Tasks:
a – Can you reproduce the passage on marriage word for word, from "Men and women have" down to "perceptions and expectations."?
b – Will you go on with the passage on marriage, picking up right after its final sentence?

Source passage:
....
THE CASE FOR MARRIAGE
For the past several weeks, we’ve discussed some of the myths  and assumptions that surround divorce.

One of the reasons is to raise awareness that divorce might not be the best (or even a very good) pathway out of an unhappy marriage.

There are definite advantages to staying married as we have seen.

There is no perfect marriage. And the perfect environment for a marriage to grow and thrive probably doesn’t exist either.

There will always be challenges, obstacles and disappointments that threaten to destabilize your marriage.

Divorce isn’t the answer to marital strife because it’s more of an escape hatch than a solution.

So in the next few posts beginning with this one, I’ll offer some marriage saving tips so you can be equipped to take charge of your marital situation and turn things around.

MEN & WOMEN, THOUGH EQUAL, ARE DIFFERENT
Men and women are different. This isn’t a shocking revelation.

Men and women have different viewpoints on feelings and emotions, on what it means to really talk and communicate, they see sex differently,  have different thoughts on finances and money, and on work and careers, why? Because of many things.

Men and women think differently because of how they are wired – this is a given.

But there’s more to it than that.

Consider how boys and girls are raised and socialized – including how they are shaped by their parents’ perceptions and expectations.

A boy and a girl, because of their genders, have different life experiences from the day that they are born.

They bring this “world view”, if you want to call it that, into their marriage, along with any baggage or misguided beliefs.

All of this shapes who they are, what they believe, and what they expect to give/be to their spouse, and what they expect their spouse to give/be to them.

HOW MEN AND WOMEN APPROACH MARRIAGE
In the book, “For Better or For Worse”, authors Heatherington and Kelly discuss the different ways that men and women choose a partner:

“Women approach love as informed consumers…they
kick the tires, look under the hood, run the motor,
check the mileage. Women love love, but being
practical-minded, not enough to ignore potential
defects. Good looks and romantic love matter to a
woman, but in considering potential suitors, a woman
also looks at the practical, such as a suitor’s economic
prospects, emotional stability, trustworthiness, and
what kind of father he will be…Despite a reputation for
practicality, males come off as hopeless romantics.
....
Dataset excerpts:
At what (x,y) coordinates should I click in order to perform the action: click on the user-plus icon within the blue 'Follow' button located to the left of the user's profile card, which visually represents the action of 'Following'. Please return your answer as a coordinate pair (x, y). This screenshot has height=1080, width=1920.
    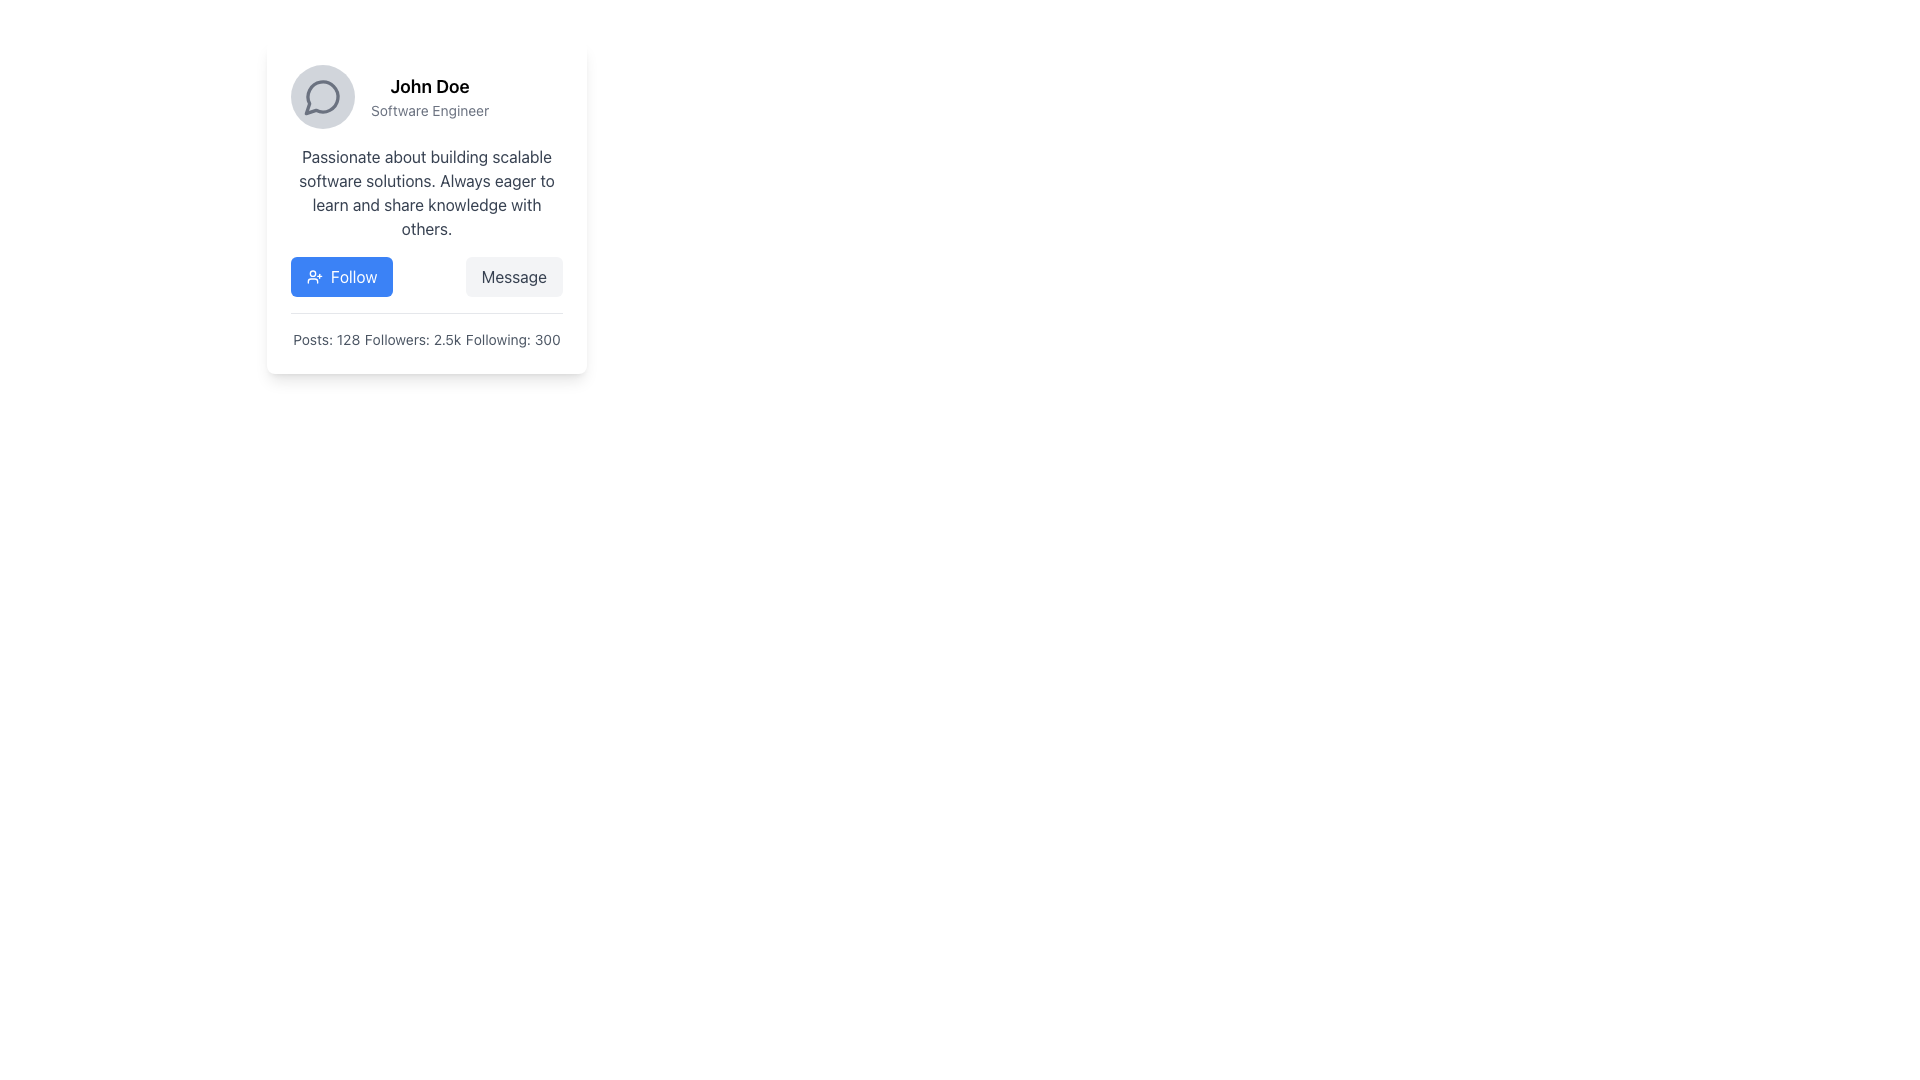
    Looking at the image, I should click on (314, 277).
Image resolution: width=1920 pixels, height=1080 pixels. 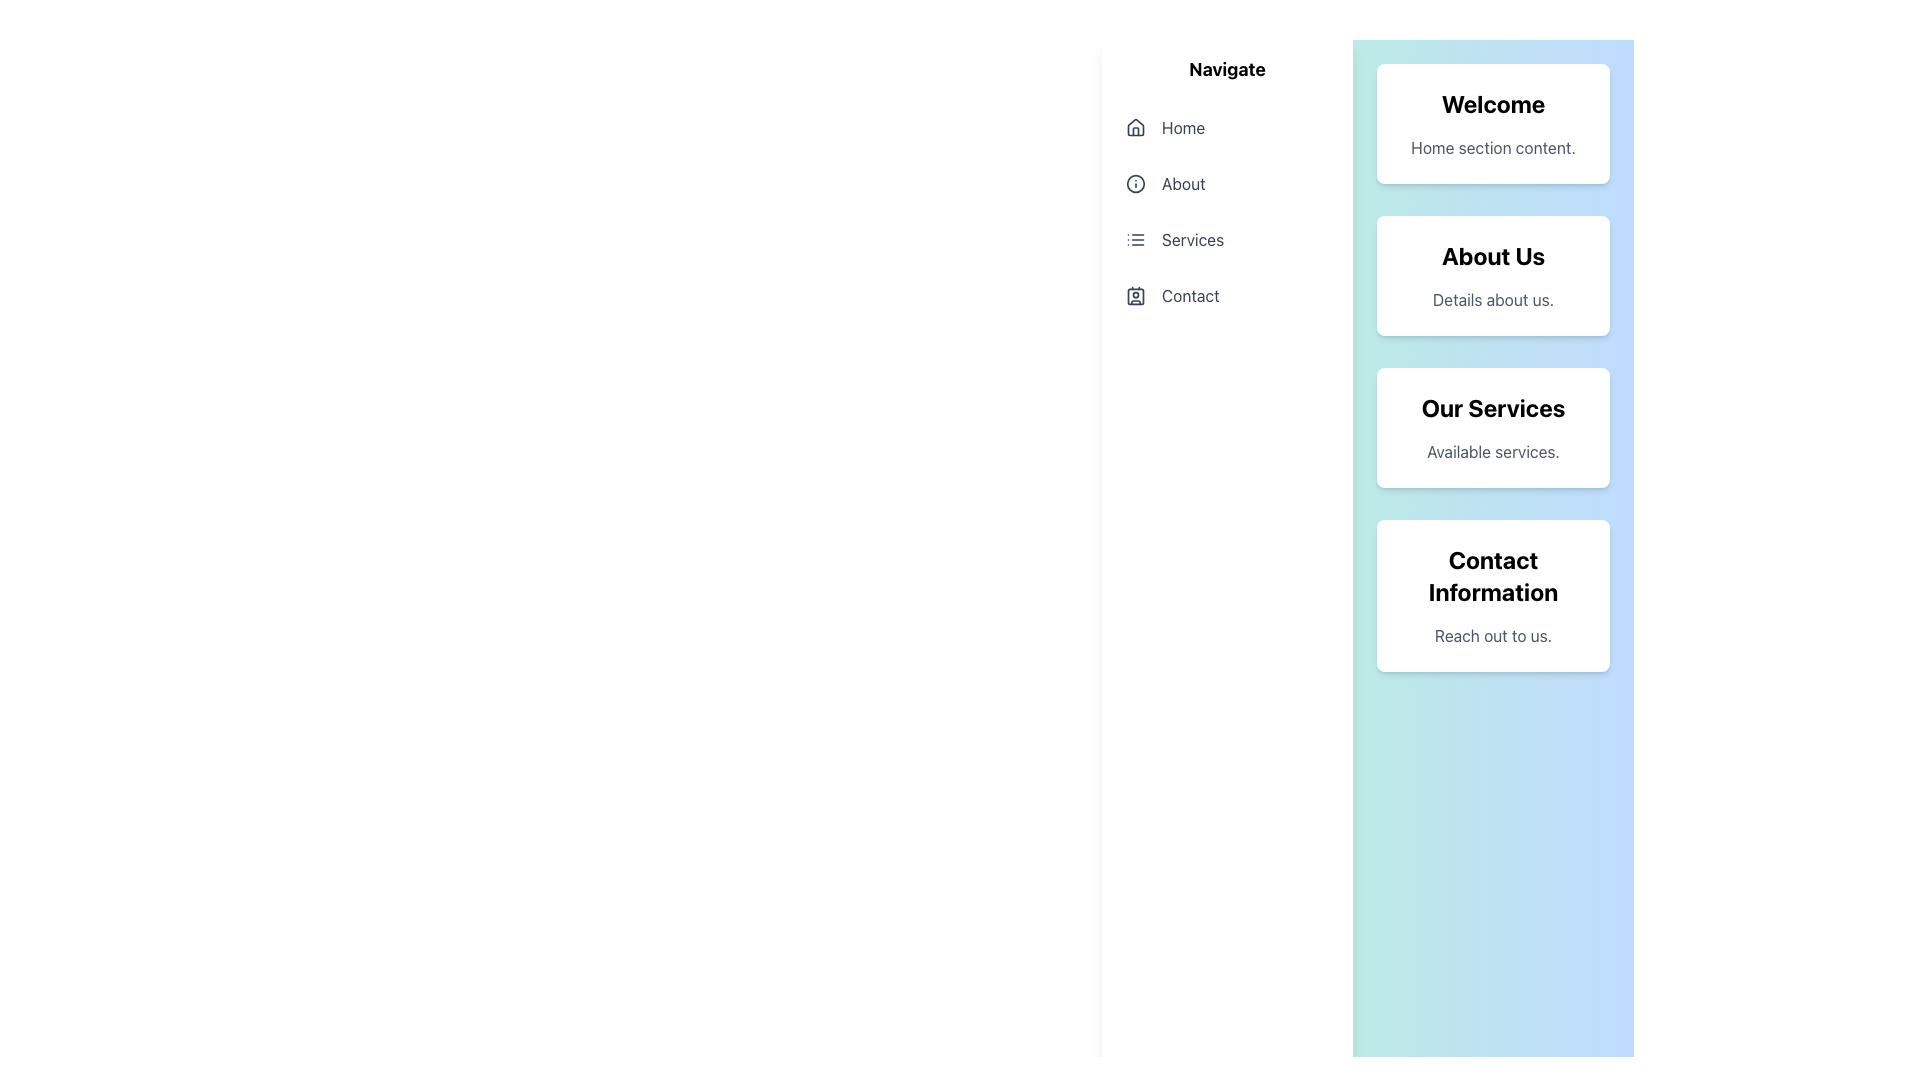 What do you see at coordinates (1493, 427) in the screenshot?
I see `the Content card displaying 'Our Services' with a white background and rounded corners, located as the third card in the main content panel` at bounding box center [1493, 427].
....
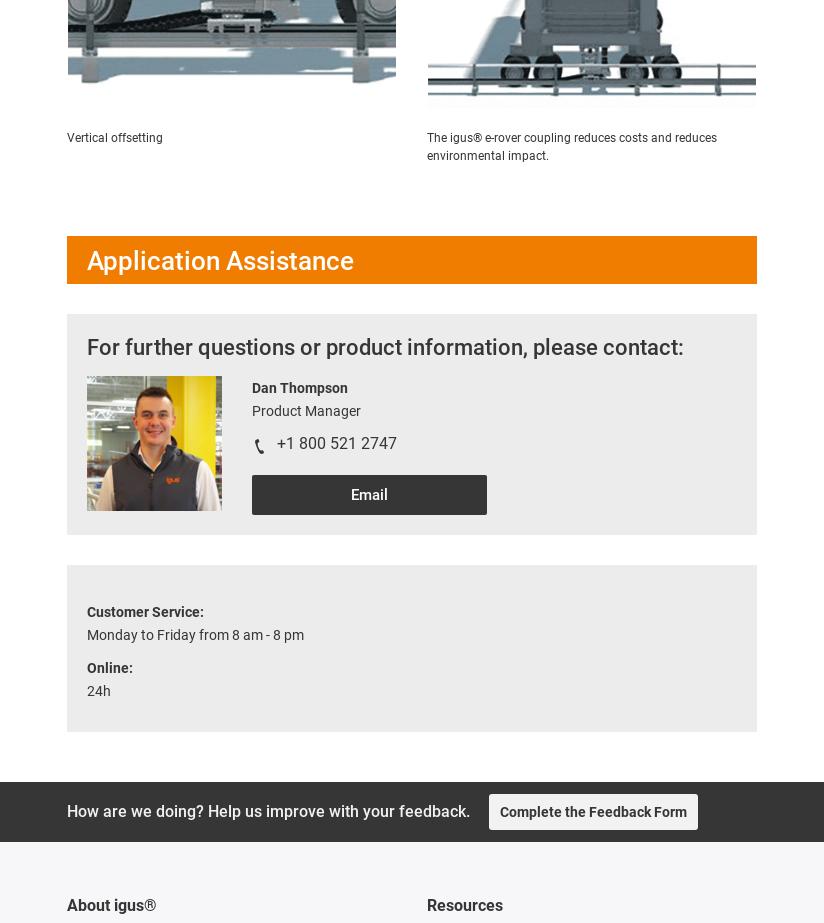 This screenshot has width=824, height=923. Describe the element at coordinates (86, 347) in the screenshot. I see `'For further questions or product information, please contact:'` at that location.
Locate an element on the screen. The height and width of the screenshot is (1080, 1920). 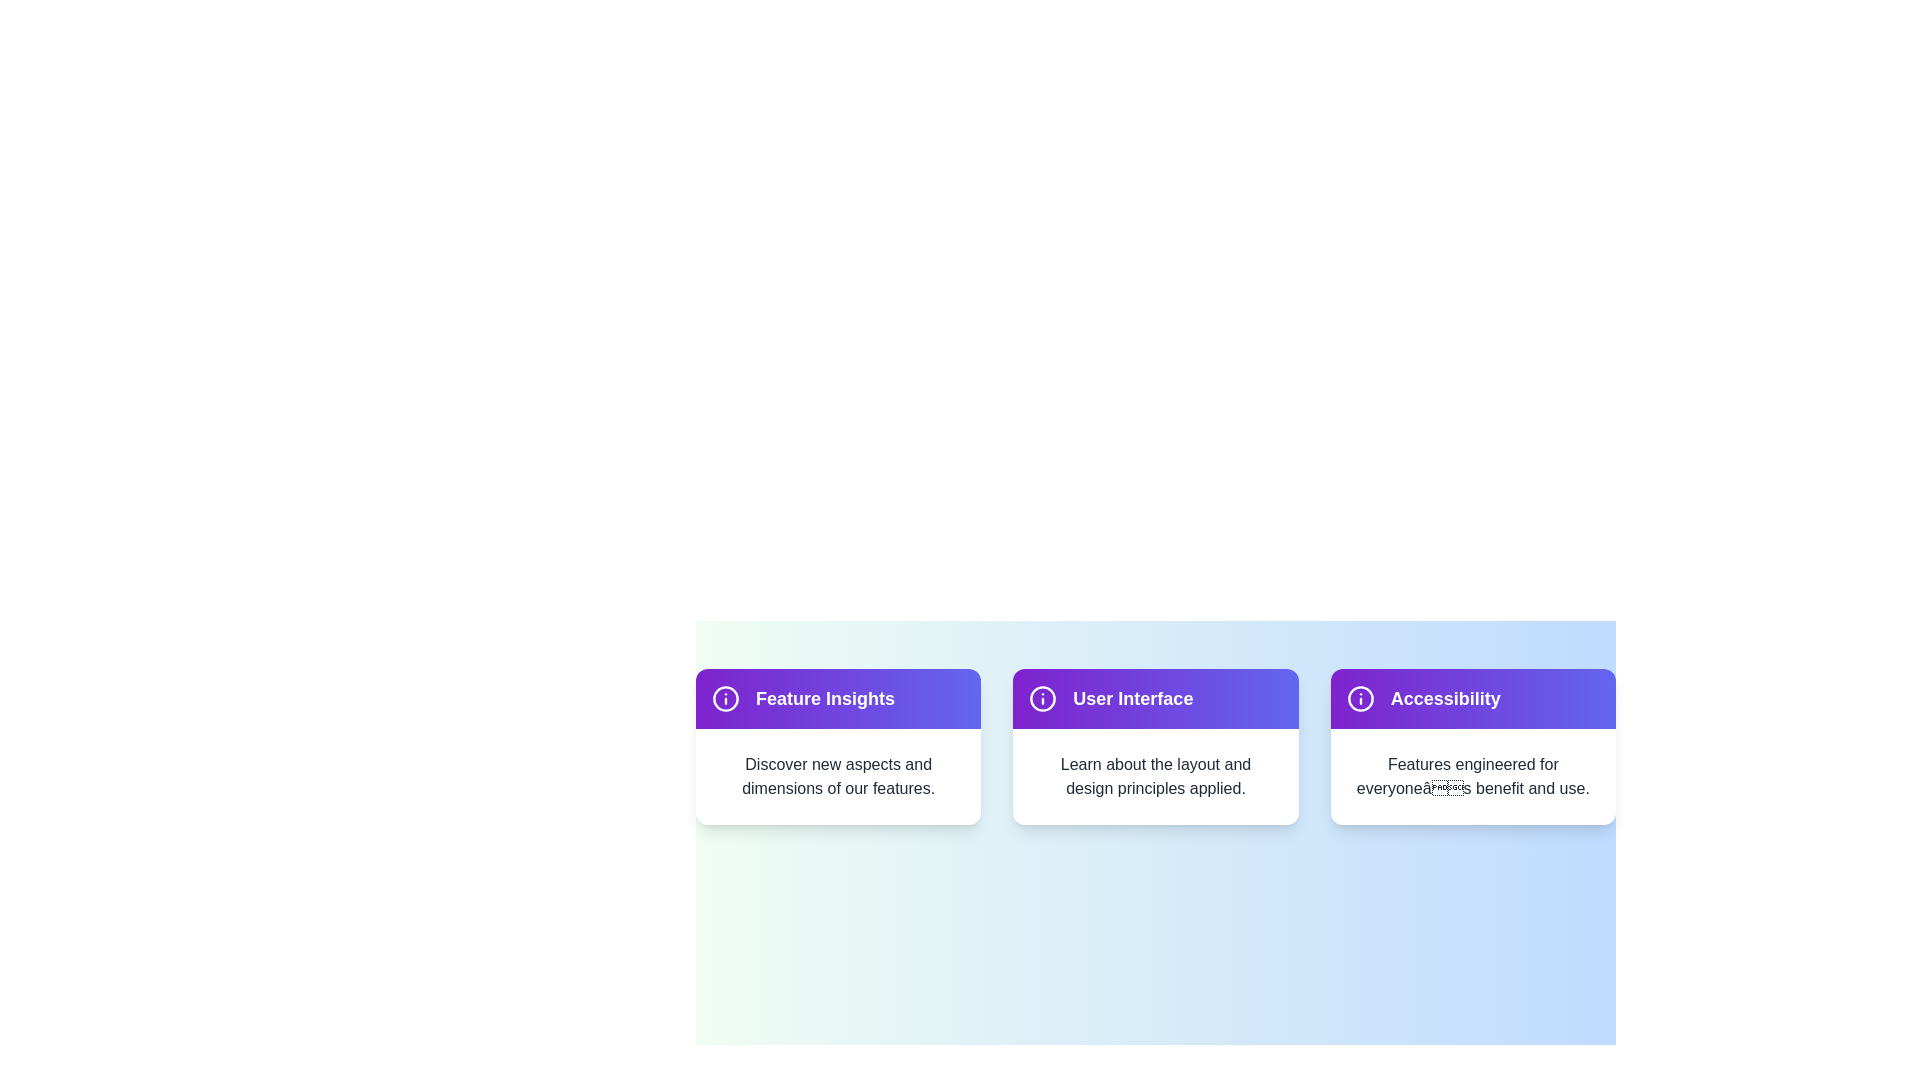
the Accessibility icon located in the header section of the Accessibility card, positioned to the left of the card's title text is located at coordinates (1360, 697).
....
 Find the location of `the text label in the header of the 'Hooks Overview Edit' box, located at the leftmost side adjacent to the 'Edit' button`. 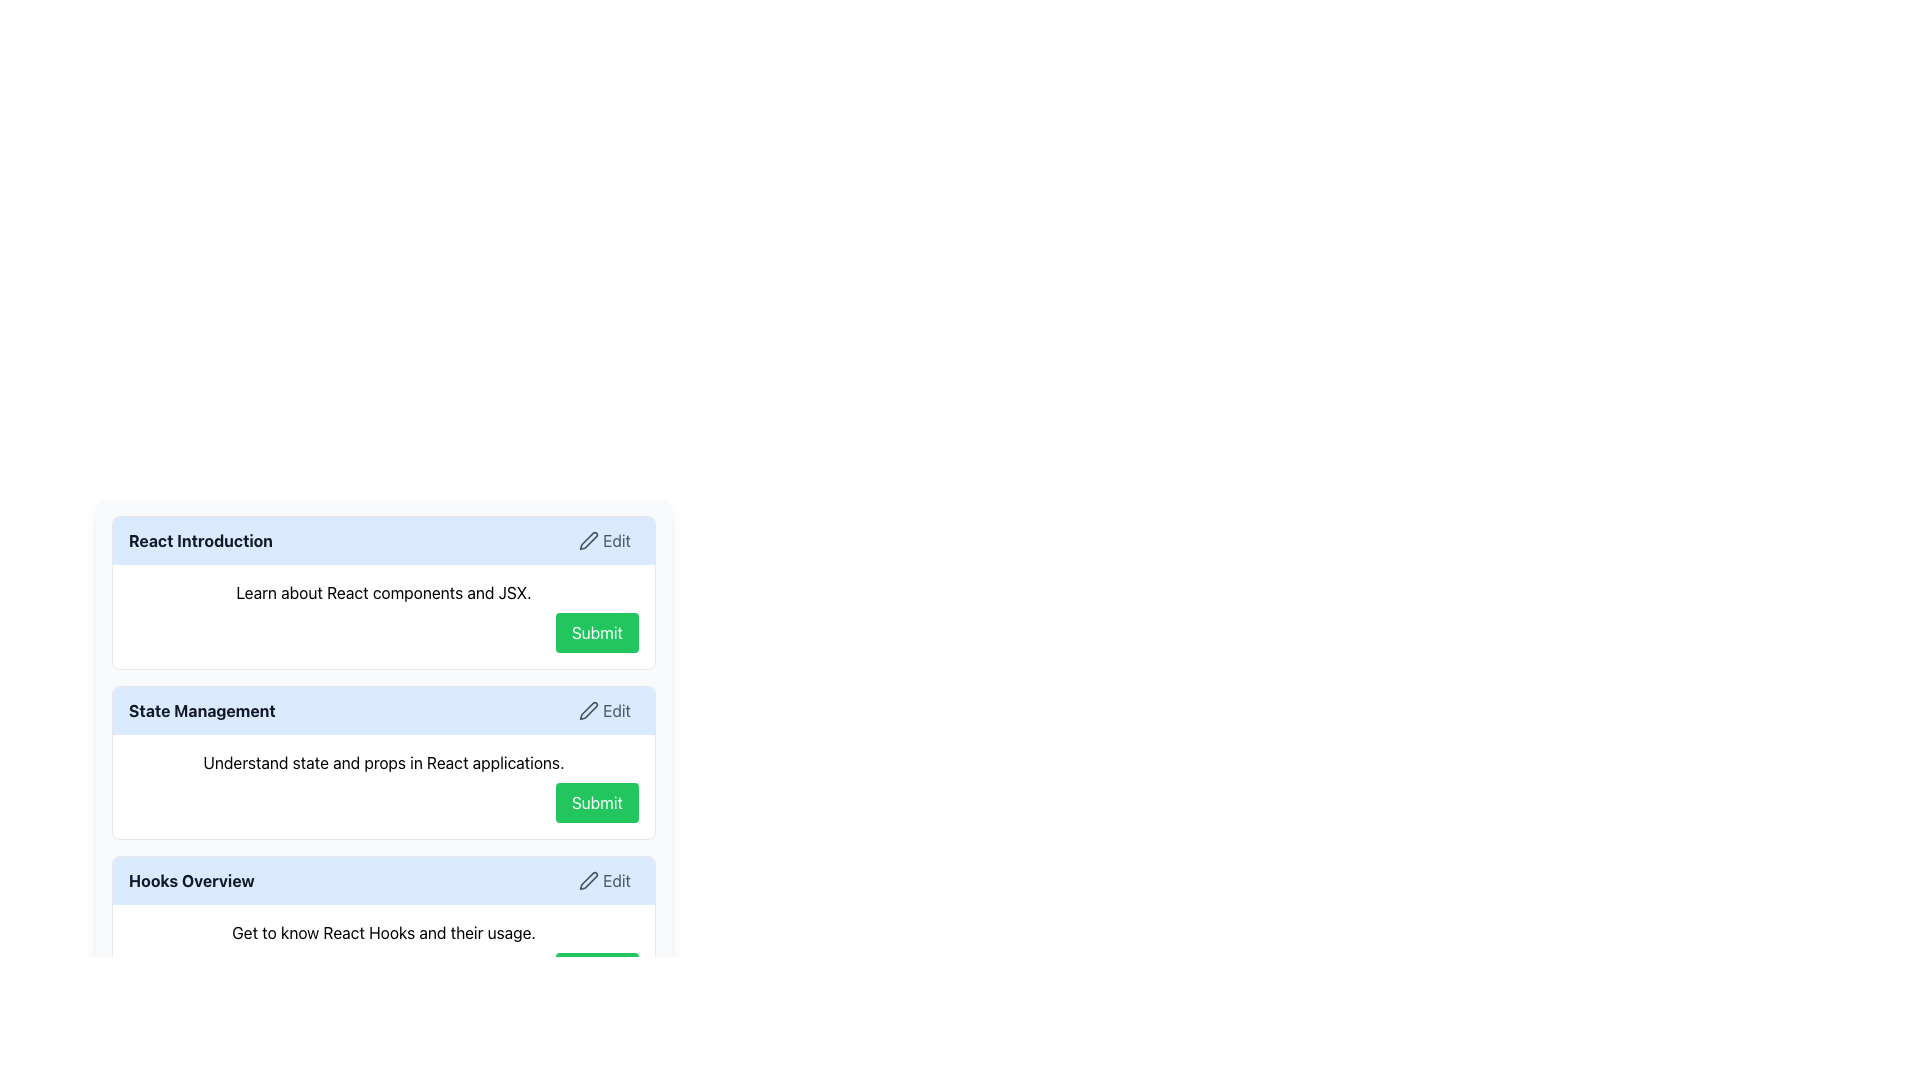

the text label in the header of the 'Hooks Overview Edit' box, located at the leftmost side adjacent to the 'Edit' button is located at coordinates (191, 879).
....
Replies:
a –
Men and women have different viewpoints on feelings and emotions, on what it means to really talk and communicate, they see sex differently,  have different thoughts on finances and money, and on work and careers, why? Because of many things.

Men and women think differently because of how they are wired – this is a given.

But there’s more to it than that.

Consider how boys and girls are raised and socialized – including how they are shaped by their parents’ perceptions and expectations.

b –
They are much more prone to fall head-over-heels in
love…and also more prone to idealize the object of their
affection. If the bodywork is good and the grille pretty,
often a man will buy on the spot, no questions asked.”

Okay – makes sense, especially if you’re married. BUT, here’s the wonderful revelation:

Just because a man and a woman are different (gender differences) does not mean that their differences are a threat to marriage or irreconcilable.

CAUSE FOR CELEBRATION
Our differences shouldn’t be a chronic source for ongoing conflict but a cause for celebration!

When you stop to think about it, it makes sense that men and women are different. And a beautiful, new world is created when these “differences” join together in holy matrimony.

We like variety – in fact it’s one of our human needs.

What could add more variety and surprise and wonder to life than a man and a woman deciding to do life together?

Wow. What an experience. An adventure to be appreciated.

NOT YOUR CLONE
The last thing that you would ever want is for your husband or wife to be a clone of yourself.

In a loving marriage, uniqueness and individuality are healthy beliefs and ideals.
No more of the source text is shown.